ABOUT THIS TASK
Copy out the data below. Leave nothing out and alter nothing.
= = = =
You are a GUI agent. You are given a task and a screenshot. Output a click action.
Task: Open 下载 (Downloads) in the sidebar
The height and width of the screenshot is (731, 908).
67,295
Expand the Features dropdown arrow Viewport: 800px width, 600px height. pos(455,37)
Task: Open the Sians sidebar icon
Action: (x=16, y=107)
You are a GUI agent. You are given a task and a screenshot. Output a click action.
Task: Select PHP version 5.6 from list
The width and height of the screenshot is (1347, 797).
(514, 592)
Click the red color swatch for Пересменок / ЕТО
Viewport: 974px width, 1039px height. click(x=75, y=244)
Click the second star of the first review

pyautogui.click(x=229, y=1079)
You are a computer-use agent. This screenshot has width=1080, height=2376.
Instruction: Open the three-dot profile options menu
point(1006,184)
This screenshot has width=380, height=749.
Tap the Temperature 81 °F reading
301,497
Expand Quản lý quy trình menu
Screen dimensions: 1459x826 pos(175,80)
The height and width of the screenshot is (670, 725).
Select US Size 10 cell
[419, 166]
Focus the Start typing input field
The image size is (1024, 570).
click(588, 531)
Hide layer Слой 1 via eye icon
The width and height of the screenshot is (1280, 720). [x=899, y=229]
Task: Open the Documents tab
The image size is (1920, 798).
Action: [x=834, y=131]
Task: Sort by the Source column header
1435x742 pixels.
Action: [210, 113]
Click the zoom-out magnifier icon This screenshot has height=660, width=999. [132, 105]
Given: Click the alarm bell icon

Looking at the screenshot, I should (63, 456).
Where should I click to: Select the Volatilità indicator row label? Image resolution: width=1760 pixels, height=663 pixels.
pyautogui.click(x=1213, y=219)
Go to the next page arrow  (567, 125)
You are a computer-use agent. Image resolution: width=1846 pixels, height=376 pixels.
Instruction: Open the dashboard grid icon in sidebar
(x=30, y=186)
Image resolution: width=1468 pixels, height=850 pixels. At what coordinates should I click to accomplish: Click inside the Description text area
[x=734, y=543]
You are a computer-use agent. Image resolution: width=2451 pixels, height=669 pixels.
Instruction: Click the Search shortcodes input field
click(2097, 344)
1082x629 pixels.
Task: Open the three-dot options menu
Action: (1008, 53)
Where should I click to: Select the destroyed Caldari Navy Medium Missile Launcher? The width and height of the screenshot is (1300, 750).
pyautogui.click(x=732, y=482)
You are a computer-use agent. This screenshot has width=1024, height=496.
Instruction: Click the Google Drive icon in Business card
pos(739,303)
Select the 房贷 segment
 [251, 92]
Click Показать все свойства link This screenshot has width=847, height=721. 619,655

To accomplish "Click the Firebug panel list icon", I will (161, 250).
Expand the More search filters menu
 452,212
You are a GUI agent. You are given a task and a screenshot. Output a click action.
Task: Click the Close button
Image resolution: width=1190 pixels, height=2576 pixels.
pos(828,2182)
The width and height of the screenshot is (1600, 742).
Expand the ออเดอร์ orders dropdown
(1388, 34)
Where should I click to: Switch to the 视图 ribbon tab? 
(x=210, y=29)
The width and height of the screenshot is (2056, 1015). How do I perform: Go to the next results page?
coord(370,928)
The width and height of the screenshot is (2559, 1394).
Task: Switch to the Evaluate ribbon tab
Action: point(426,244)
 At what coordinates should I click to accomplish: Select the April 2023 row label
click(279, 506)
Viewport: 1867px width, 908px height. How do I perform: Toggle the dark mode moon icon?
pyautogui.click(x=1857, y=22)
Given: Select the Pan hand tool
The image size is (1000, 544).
= = = =
COMPLETED TASK
You are a GUI agent. You are given a task and a screenshot. Output a click action.
Task: Open 下载 (Downloads) in the sidebar
The height and width of the screenshot is (731, 908).
67,295
Expand the Features dropdown arrow Viewport: 800px width, 600px height. pos(455,37)
Task: Open the Sians sidebar icon
Action: (x=16, y=107)
You are a GUI agent. You are given a task and a screenshot. Output a click action.
Task: Select PHP version 5.6 from list
The width and height of the screenshot is (1347, 797).
(514, 592)
Click the red color swatch for Пересменок / ЕТО
Viewport: 974px width, 1039px height. click(x=75, y=244)
Click the second star of the first review

pyautogui.click(x=229, y=1079)
You are a computer-use agent. This screenshot has width=1080, height=2376.
Instruction: Open the three-dot profile options menu
point(1006,184)
This screenshot has width=380, height=749.
Tap the Temperature 81 °F reading
301,497
Expand Quản lý quy trình menu
Screen dimensions: 1459x826 pos(175,80)
The height and width of the screenshot is (670, 725).
Select US Size 10 cell
[419, 166]
Focus the Start typing input field
The image size is (1024, 570).
click(588, 531)
Hide layer Слой 1 via eye icon
The width and height of the screenshot is (1280, 720). [x=899, y=229]
Task: Open the Documents tab
The image size is (1920, 798).
Action: [x=834, y=131]
Task: Sort by the Source column header
1435x742 pixels.
Action: [210, 113]
Click the zoom-out magnifier icon This screenshot has height=660, width=999. [132, 105]
Given: Click the alarm bell icon

Looking at the screenshot, I should (63, 456).
Where should I click to: Select the Volatilità indicator row label? Image resolution: width=1760 pixels, height=663 pixels.
pyautogui.click(x=1213, y=219)
Go to the next page arrow  (567, 125)
You are a computer-use agent. Image resolution: width=1846 pixels, height=376 pixels.
Instruction: Open the dashboard grid icon in sidebar
(x=30, y=186)
Image resolution: width=1468 pixels, height=850 pixels. At what coordinates should I click to accomplish: Click inside the Description text area
[x=734, y=543]
You are a computer-use agent. Image resolution: width=2451 pixels, height=669 pixels.
Instruction: Click the Search shortcodes input field
click(2097, 344)
1082x629 pixels.
Task: Open the three-dot options menu
Action: (1008, 53)
Where should I click to: Select the destroyed Caldari Navy Medium Missile Launcher? The width and height of the screenshot is (1300, 750).
pyautogui.click(x=732, y=482)
You are a computer-use agent. This screenshot has width=1024, height=496.
Instruction: Click the Google Drive icon in Business card
pos(739,303)
Select the 房贷 segment
 [251, 92]
Click Показать все свойства link This screenshot has width=847, height=721. 619,655

To accomplish "Click the Firebug panel list icon", I will (161, 250).
Expand the More search filters menu
 452,212
You are a GUI agent. You are given a task and a screenshot. Output a click action.
Task: Click the Close button
Image resolution: width=1190 pixels, height=2576 pixels.
pos(828,2182)
The width and height of the screenshot is (1600, 742).
Expand the ออเดอร์ orders dropdown
(1388, 34)
Where should I click to: Switch to the 视图 ribbon tab? 
(x=210, y=29)
The width and height of the screenshot is (2056, 1015). How do I perform: Go to the next results page?
coord(370,928)
The width and height of the screenshot is (2559, 1394).
Task: Switch to the Evaluate ribbon tab
Action: point(426,244)
 At what coordinates should I click to accomplish: Select the April 2023 row label
click(279, 506)
Viewport: 1867px width, 908px height. How do I perform: Toggle the dark mode moon icon?
pyautogui.click(x=1857, y=22)
Given: Select the Pan hand tool
The image size is (1000, 544).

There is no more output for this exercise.